Pixel coordinate grounding data:
== == ==
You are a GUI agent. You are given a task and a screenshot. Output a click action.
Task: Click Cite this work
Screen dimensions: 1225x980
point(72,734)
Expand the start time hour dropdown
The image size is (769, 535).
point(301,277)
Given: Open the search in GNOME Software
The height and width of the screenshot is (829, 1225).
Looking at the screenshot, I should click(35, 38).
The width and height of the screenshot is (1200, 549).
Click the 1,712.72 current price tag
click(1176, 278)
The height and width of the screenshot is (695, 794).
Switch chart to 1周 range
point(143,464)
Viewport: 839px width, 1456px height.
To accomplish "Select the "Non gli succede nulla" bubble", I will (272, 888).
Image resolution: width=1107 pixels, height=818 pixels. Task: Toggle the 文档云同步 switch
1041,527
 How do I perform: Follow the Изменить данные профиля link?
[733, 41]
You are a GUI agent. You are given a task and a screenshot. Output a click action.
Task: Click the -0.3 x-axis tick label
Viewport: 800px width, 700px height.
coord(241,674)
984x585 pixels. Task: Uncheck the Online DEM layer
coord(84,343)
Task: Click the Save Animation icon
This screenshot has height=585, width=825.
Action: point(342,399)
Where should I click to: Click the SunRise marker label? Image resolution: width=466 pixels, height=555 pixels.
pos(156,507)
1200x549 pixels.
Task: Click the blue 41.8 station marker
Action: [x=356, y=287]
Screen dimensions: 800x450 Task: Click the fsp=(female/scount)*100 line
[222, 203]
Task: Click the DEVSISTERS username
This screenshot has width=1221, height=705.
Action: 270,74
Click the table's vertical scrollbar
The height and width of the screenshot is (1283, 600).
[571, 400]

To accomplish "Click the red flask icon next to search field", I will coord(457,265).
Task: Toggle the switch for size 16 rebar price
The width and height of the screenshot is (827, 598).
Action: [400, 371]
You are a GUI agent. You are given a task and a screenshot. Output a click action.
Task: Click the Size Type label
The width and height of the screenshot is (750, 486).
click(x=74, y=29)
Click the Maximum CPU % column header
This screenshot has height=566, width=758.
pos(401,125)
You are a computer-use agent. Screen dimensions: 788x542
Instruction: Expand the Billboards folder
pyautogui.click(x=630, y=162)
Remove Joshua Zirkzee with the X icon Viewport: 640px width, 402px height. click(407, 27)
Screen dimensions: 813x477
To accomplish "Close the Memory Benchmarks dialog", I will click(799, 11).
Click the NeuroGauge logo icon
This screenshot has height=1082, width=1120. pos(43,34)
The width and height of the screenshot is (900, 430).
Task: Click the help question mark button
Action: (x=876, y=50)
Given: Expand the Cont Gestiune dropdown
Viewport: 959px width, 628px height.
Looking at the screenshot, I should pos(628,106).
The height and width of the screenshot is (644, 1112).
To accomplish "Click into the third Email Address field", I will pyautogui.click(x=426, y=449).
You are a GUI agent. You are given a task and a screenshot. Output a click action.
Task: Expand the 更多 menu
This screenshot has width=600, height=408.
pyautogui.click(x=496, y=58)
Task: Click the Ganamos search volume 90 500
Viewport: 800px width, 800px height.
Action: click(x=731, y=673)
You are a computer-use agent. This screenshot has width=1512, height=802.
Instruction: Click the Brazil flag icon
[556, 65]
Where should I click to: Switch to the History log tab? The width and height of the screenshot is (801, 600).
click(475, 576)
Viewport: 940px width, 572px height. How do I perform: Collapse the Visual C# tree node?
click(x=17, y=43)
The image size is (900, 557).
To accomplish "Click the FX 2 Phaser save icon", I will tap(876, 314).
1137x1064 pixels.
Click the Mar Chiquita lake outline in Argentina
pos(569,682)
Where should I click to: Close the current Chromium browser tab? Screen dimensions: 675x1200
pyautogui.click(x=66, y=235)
== == ==
=== AIM OF THE TASK ===
Go over the entries above and tally the lines holding "field"; please answer with the number alone.

=== OUTPUT ===
2